Aunty Gill is flipping homemade burgers with one hand, sticking up balloons with the other, and somehow radiating joy. She’s sweating, she’s juggling, she’s coordinating, but she is absolutely beaming. She loves this. She loves getting us all in one room.

It is now 9pm. Officially past bedtime. And right on cue, the grandparents emerge with chocolate. They don’t care. They are not the ones who will be strapping overtired children into pyjamas at 11pm, negotiating water requests and one-last-hug appeals.

“Dan, you don’t mind if the girls have a little bit, do you?”

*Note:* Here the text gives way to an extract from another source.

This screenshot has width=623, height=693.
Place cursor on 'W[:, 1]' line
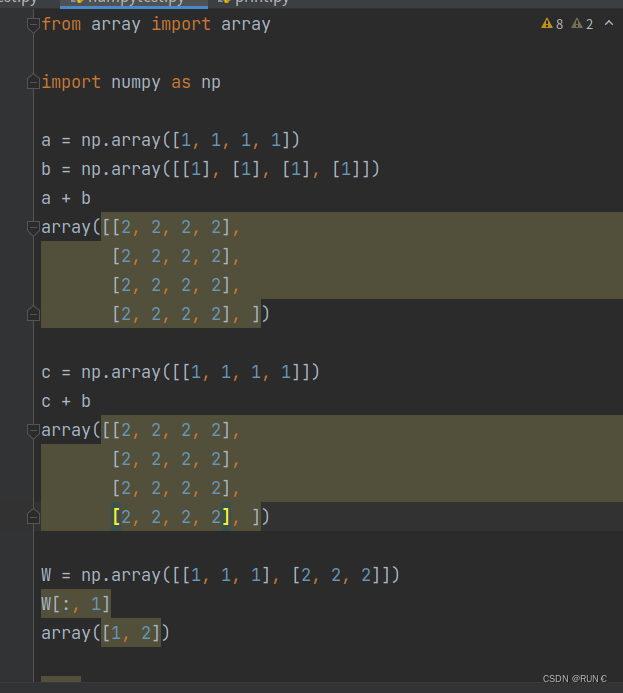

Tali and Tamara are already staring at me like this is a life-or-death negotiation. Their eyes are practically bulging out of their sockets. There is no universe in which I am allowed to say no.

My mum and I lock eyes. She smiles at me smugly; she knows exactly what she is doing…

Revenge is a dish best served with sugar. She has waited thirty years for this moment.

And in the middle of it all sits Grandma. The last of her generation. Right bang smack in the middle of what used to be called the ‘kids table’, except the kids are now well into their twenties. She doesn’t say much, I don’t think she will mind me saying she can’t always hear much through the bedlam. But she sits there just soaking it in. The noise. The laughter. The mild arguments. The sugar-fuelled hysteria. She looks slightly overwhelmed, but mostly proud.

Every family has this cast of characters. The organiser. The storyteller. The complainer. The smug grandparent. The exhausted parent. The toy snatching toddler bandit “THAT’s MINE!

It is hardly surprising that almost every successful television show is built on exactly this formula. Whether it’s The Sopranos, This Is Us or even Little House on the Prairie, writers know one thing: family is the only plot that never runs out of material.

Power. Rivalry. Favouritism. Betrayal. Loyalty. Reconciliation.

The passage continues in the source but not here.